Even the names we refer to them by suggest that one of these two guys is viewed very differently from the other. I’ve instinctively slipped into referring to the mayor of London by his first name: he’s always Sadiq, not Khan, just as his predecessors were Boris and Ken. But, despite Eoin Clarke’s brief attempt to promote his 2015 leadership campaign with a twitter feed called “Labour Andy”, Burnham is still Burnham: formal, not familiar. 

I’ve a few theories to explain all this, though I’ve no idea which is correct. For a while I’ve assumed it’s about sincerity. When Sadiq Khan mentions his dad’s bus for the 257th time in a day, he does it with a wink to the audience, making a crack about the fact he won’t stop going on about it. That way, the message gets through to the punters at home who are only half listening, but the bored lobby hacks who’ve heard this routine two dozen times before feel they’re in the joke.

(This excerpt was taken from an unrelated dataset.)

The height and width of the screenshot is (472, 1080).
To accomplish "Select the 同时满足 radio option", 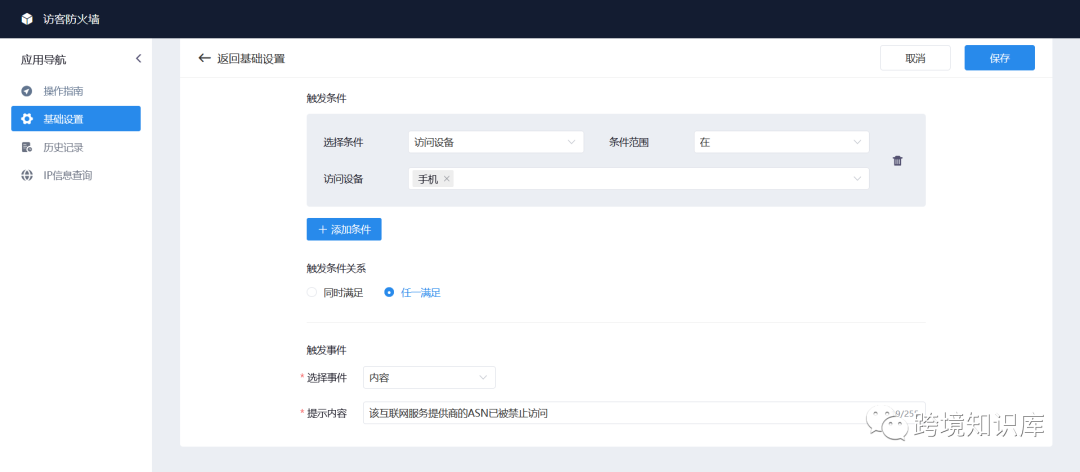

Burnham, it seems to me, lacks this lightness of touch: when he won’t stop banging on about the fact he grew up in the north, it feels uncomfortably like he means it. And to take yourself seriously in politics is sometimes to invite others to make jokes at your expense.

Then again, perhaps the problem is that Burnham isn’t quite sincere enough. Sadiq Khan genuinely is the son of a bus-driving immigrant: he may keep going on about it, but it is at least true. Burnham’s “just a northern lad” narrative is true, too, but excludes some crucial facts: that he went to Cambridge, and was working in Parliament aged 24. Perhaps that shouldn’t change how we interpret his story; but I fear, nonetheless, it does.

Maybe that’s not it, though: maybe I’m just another London media snob. Because Burnham did grow up at the disadvantaged end of the country, a region where, for too many people, chasing opportunities means leaving. The idea London is a city where the son of a bus driver can become mayor flatters our metropolitan self-image; the idea that a northerner who wants to build a career in politics has to head south at the earliest opportunity does the opposite. 

So if we roll our eyes when Burnham talks about the north, perhaps that reflects badly on us, not him: the opposite of northern chippiness is southern snobbery.

There’s one last possibility for why we may rate Sadiq Khan more highly than Andy Burnham: Sadiq Khan won. We can titter a little at the jokes and the fibs but he is, nonetheless, mayor of London. Andy Burnham is just the bloke who lost two Labour leadership campaigns.

At least – for now. In six weeks time, he’s highly likely to the first mayor of Greater Manchester. Slipperiness is not the worst quality in a mayor; and so much of the job will be about banging the drum for the city, and the region, that Burnham’s tendency to wear his northernness on his sleeve will be a positive boon.

Sadiq Khan’s stature has grown because the fact he became London’s mayor seems to say something, about the kind of city London is and the kind we want it to be. Perhaps, after May, Andy Burnham can do the same for the north – and the north can do the same for Andy Burnham.